For 2023 it was time at last to venture to the Carolinas, the only southern states we hadn’t yet visited, with a focus on the city of Charleston, South Carolina. Considering how many battlefields we’d toured over the preceding years, the home of Fort Sumter was an inevitable addition to our experiential collection…
It’s been a while since we had an excuse to post a basic photo gallery of pretty flowers. As it happens, our Charleston trip gives me that excuse. We came for the giant trees As Seen On TV; we stayed for the blossoms. And for some ice cream.
After our long morning and mid-afternoon along Charleston Harbor and in their historic downtown, our final attraction for the day took a short drive northeast to Mount Pleasant, a town within Charleston. The route was our first (and not our last) excuse to drive across the Arthur Ravenel Jr. Bridge that we’d seen earlier from afar. We’ve seen cable-stayed bridges elsewhere such as Boston or even an hour south of us in Columbus, but I can’t help marveling every time.
Next stop was Boone Hall Plantation & Gardens, a historic farm still in operation and managing just fine without enslaved labor nowadays. Its centerpiece is a mansion built in 1936 by Canadian ambassador Thomas Stone, labeled on their map as the “Big House”. More impressive to us was the Avenue of the Oaks — a nearly mile-long entrance road flanked on both sides by rows of trees that were reputedly planted in the mid-18th century and live to this very day. The mansion may be familiar to the millions of movie lovers who’ve seen The Notebook. That doesn’t include us, but maybe it means something more to you?
Other works shot on the grounds include such TV miniseries as North and South and that adaptation of Scarlett we all agreed never to speak of again. Supposedly the June 1, 1984, episode of the immortal soap opera Days of Our Lives featured scenes set there, but we’re having trouble confirming that, even through bootleg resources. (It might’ve been that episode where Bo spirits Hope away from her wedding to that skeevy Larry Welch, they ride his motorcycle while “Holding Out for a Hero” blares at us from Hell’s cheesiest speakers, and then they go argue in front of some trees for a while. Or maybe those were someone else’s trees? The world may never know!) In more recent times, celeb power couple Blake Lively and Mint Mobile spokesman Ryan Reynolds held their 2012 wedding ceremony there. So we basically walked in Deadpool’s footsteps.

One of the trees closest to the Big House. In the way back, the map calls those tiny houses “historical dwellings”.
We opted out of the Big House tour and mostly were in the mood to wander the outdoor acreage of our own accord. What drew our cameras’ wandering eyes more than anything else were the Formal Gardens, a pair of plots catty-corner to either side of the Big House and filled with various beauteous flora, some of them helpfully labeled. I tried nailing down the names of dozens of flowers we photographed, but my flower identification skills are too pitiful to qualify for “amateur” rank. Lots of these are missing their specialty modifiers, subspecies qualifiers, Latin appellates, and superhero aliases. Most of these captions are therefore necessarily too simplified, but do feel free to chime in with your horticultural know-how if you recognize an extremely specific breed near and dear to your heart. I’m sure it’s what your hero Nathan Notebook would’ve wanted!

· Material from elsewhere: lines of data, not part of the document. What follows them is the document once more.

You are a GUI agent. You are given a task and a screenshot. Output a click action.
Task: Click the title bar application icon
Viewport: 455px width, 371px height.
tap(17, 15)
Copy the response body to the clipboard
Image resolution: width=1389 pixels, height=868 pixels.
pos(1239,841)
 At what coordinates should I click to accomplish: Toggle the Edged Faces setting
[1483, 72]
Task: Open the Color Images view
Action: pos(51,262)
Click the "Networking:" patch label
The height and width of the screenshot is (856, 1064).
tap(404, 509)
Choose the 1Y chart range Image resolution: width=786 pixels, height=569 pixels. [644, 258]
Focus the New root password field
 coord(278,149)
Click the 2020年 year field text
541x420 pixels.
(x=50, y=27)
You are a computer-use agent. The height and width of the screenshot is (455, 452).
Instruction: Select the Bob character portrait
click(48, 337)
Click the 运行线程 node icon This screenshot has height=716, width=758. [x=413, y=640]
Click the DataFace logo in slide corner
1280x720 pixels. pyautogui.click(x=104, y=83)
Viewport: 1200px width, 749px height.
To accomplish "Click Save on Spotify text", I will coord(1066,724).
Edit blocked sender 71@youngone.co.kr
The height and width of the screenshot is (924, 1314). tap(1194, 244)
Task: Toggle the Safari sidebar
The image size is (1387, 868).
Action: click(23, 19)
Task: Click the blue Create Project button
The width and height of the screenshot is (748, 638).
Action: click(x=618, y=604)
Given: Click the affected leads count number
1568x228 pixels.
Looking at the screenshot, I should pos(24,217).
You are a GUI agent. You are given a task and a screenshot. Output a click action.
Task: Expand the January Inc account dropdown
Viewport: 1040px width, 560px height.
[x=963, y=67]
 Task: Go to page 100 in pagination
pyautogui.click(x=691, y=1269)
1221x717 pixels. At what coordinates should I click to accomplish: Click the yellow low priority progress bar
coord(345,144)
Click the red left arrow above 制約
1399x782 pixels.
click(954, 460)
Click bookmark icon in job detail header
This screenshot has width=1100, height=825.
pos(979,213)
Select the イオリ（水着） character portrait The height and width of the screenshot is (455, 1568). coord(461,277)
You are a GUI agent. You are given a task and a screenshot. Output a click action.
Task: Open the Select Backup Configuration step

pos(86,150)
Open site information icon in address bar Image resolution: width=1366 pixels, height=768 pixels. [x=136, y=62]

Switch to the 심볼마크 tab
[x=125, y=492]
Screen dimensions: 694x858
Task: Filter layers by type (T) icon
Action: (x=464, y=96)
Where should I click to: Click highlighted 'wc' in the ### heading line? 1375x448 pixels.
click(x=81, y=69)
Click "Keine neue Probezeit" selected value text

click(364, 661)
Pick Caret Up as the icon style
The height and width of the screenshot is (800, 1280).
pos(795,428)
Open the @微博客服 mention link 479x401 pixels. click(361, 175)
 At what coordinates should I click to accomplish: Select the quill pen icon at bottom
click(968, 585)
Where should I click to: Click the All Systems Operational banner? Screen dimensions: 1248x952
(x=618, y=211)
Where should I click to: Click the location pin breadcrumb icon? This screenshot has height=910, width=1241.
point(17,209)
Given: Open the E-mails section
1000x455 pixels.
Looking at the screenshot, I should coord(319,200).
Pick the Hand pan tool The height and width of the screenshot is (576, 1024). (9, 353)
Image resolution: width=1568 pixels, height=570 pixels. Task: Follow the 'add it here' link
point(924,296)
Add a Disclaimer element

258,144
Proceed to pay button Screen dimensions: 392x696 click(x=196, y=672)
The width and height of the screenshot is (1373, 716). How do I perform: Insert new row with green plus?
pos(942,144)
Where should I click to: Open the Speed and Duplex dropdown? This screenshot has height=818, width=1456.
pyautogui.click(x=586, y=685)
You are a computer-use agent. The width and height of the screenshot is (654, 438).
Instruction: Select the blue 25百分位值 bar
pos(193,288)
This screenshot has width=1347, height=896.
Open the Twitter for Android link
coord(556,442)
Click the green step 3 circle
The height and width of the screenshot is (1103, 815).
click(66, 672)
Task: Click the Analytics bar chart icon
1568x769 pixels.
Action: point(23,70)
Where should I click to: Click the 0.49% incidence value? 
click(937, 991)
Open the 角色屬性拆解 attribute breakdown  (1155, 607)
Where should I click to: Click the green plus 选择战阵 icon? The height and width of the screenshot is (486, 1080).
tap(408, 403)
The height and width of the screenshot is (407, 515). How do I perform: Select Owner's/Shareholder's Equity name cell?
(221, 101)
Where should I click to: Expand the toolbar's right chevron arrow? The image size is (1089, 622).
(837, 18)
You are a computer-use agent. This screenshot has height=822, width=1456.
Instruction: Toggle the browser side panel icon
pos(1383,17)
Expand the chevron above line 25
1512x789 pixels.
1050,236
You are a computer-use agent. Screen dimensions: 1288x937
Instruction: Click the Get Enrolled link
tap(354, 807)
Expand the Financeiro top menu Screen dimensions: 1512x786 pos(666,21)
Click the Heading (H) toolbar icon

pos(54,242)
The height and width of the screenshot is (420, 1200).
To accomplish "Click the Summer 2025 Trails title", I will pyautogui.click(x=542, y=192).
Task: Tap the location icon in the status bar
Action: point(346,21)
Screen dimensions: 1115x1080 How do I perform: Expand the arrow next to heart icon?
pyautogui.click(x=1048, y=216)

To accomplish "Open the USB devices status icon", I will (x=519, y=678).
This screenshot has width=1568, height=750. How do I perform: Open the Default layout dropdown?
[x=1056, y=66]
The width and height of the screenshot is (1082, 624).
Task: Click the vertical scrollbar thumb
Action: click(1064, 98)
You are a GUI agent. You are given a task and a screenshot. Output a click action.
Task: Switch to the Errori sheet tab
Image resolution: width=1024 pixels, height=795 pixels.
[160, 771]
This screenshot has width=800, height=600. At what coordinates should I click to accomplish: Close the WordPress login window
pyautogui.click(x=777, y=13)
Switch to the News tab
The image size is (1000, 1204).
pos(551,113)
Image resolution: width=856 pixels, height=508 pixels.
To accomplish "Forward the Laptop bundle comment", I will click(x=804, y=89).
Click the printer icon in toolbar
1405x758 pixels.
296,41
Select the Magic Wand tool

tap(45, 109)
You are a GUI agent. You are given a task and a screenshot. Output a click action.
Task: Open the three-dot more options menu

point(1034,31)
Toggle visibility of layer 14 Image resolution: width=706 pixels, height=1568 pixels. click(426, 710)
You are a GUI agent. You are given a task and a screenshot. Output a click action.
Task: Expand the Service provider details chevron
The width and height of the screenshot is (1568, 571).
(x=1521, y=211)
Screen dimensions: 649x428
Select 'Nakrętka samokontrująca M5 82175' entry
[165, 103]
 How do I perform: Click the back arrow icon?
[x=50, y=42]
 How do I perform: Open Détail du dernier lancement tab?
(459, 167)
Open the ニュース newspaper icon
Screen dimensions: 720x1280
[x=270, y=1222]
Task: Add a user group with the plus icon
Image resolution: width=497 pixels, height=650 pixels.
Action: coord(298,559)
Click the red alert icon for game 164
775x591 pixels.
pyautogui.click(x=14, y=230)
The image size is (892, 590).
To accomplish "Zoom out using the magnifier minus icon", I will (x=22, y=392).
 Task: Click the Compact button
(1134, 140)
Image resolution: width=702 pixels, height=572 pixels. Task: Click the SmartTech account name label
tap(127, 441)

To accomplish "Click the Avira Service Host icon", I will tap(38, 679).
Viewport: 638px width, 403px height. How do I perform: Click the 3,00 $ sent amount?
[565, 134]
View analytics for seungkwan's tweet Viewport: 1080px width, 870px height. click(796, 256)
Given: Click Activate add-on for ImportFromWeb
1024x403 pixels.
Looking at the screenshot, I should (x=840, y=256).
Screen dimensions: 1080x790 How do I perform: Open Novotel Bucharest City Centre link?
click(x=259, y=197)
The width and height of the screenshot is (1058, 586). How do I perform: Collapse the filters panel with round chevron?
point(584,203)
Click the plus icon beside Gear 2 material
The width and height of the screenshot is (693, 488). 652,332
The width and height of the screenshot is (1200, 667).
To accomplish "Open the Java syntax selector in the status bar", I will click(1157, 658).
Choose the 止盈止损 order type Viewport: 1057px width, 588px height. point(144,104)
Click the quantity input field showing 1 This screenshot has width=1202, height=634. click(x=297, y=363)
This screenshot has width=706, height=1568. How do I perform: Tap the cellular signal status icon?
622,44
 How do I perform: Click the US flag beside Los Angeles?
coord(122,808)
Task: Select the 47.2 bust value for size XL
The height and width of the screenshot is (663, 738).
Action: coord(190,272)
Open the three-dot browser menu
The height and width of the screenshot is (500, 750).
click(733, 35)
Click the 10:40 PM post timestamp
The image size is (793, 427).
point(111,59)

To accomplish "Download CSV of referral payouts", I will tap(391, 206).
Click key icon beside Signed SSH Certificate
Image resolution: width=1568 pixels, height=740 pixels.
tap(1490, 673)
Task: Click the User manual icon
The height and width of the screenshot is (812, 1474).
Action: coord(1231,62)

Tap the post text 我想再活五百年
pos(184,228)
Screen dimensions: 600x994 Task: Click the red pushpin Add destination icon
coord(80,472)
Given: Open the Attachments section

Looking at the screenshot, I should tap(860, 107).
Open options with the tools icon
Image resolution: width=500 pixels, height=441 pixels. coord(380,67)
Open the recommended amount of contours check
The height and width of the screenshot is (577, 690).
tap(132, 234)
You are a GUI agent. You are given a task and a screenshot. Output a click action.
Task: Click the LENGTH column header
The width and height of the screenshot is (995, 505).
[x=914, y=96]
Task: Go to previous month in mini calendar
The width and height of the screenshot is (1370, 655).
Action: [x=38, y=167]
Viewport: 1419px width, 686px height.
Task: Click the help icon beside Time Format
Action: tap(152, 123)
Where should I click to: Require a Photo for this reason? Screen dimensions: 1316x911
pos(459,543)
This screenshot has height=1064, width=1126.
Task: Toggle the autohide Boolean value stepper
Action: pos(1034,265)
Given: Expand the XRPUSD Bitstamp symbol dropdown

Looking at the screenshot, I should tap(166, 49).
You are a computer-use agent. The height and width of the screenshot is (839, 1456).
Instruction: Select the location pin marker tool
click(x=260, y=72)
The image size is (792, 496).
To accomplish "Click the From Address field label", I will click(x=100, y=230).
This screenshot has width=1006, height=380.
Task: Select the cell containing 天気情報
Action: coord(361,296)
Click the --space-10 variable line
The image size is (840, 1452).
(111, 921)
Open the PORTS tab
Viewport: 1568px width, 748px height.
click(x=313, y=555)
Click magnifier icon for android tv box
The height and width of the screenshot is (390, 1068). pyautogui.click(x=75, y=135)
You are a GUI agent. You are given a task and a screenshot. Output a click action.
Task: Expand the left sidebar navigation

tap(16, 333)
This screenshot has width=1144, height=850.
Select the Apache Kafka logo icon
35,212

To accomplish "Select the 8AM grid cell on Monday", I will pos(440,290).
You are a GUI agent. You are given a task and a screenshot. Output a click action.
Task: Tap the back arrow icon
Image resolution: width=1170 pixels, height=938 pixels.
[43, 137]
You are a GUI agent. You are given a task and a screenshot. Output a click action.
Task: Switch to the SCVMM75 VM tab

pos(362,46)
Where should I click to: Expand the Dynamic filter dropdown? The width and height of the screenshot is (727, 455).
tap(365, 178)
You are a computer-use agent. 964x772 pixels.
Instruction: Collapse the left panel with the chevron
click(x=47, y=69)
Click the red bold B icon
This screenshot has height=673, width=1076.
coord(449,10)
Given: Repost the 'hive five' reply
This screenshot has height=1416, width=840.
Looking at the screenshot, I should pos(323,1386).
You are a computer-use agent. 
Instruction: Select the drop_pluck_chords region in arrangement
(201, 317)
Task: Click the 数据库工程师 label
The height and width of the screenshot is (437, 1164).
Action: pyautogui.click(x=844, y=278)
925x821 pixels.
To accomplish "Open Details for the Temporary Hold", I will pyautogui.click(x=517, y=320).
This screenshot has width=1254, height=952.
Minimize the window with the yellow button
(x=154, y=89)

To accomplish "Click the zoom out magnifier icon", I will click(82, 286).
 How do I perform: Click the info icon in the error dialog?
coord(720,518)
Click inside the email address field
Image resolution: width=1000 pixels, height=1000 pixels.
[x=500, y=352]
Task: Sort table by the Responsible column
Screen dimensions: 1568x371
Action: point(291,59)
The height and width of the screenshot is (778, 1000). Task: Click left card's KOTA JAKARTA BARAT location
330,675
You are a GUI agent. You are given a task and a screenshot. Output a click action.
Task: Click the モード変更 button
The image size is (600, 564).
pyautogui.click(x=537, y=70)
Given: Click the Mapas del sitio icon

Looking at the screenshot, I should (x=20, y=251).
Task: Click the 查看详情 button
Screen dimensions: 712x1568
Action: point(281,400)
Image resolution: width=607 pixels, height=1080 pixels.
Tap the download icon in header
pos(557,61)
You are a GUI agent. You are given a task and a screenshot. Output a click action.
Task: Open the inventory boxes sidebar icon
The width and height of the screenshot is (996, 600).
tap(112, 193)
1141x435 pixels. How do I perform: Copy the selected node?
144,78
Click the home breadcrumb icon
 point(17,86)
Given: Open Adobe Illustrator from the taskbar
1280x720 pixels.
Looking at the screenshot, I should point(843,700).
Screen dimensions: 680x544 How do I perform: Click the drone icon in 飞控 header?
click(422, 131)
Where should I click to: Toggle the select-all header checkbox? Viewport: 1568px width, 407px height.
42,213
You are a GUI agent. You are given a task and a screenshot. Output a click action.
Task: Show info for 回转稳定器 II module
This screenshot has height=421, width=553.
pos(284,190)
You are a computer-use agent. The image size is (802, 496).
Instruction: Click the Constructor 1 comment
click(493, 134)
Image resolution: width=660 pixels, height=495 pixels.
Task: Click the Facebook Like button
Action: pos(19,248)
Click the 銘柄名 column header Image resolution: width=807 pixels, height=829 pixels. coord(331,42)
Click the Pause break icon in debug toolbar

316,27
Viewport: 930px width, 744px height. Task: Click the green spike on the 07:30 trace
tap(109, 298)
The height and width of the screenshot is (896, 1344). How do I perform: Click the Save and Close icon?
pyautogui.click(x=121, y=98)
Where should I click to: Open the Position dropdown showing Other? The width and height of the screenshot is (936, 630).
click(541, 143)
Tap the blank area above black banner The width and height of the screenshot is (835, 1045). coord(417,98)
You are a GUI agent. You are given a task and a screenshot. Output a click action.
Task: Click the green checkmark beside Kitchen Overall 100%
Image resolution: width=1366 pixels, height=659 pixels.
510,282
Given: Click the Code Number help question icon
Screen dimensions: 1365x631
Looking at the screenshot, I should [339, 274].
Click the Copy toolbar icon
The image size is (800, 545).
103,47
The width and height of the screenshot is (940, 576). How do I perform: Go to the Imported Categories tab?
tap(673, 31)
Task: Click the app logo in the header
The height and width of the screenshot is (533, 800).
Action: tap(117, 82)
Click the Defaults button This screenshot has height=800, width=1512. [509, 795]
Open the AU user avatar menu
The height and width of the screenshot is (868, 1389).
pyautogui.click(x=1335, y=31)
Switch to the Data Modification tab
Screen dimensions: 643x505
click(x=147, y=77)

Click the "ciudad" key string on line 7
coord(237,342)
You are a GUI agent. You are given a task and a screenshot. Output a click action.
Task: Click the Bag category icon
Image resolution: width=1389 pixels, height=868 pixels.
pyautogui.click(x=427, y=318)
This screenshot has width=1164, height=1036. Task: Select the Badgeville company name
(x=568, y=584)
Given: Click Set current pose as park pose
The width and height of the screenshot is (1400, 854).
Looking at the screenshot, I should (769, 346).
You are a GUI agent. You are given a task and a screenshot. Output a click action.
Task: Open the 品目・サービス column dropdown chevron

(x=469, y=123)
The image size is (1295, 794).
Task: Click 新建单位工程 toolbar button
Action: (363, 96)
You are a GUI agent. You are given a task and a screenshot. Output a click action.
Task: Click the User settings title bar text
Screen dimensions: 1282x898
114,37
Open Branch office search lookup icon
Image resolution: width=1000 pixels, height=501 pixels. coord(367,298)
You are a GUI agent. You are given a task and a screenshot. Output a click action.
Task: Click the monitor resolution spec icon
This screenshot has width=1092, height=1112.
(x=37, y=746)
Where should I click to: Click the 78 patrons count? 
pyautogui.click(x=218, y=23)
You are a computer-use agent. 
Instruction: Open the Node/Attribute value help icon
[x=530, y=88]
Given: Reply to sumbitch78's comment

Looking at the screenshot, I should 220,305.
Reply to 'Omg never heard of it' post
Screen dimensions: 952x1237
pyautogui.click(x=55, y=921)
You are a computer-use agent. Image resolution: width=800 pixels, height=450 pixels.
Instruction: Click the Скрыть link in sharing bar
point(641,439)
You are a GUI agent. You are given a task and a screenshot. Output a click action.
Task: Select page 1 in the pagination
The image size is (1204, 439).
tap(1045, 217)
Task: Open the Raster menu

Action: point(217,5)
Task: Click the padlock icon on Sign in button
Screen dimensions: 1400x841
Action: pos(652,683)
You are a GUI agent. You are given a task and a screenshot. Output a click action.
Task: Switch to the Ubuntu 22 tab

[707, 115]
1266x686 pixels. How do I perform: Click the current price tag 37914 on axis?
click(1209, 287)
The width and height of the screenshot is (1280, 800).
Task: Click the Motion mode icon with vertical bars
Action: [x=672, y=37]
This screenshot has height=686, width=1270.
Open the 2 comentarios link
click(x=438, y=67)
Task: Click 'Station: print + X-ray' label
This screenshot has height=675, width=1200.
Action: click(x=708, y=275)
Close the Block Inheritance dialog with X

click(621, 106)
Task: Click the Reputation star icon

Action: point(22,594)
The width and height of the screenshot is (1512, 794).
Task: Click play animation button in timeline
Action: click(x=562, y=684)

For those who prefer fauna over flora, Boone Hall has a butterfly enclosure (the “Butterfly Pavilion” per the map) where folks can wander and goggle at all those bright, colorful wings.
We capped off our long walk with a stop for ice cream at the Butterfly Cafe. Anne was happy to confirm the gift shop clerk we’d met near Rainbow Row was right: we could indeed find cheaper postcards elsewhere than at her shop. Thanks, Butterfly Cafe!

Anne enjoys her fruit-flavored treat whose specific key ingredient we forgot to note for posterity. Definitely not pumpkin.
…and that’s the story of the one time our lives ever intersected with The Notebook.
To be continued!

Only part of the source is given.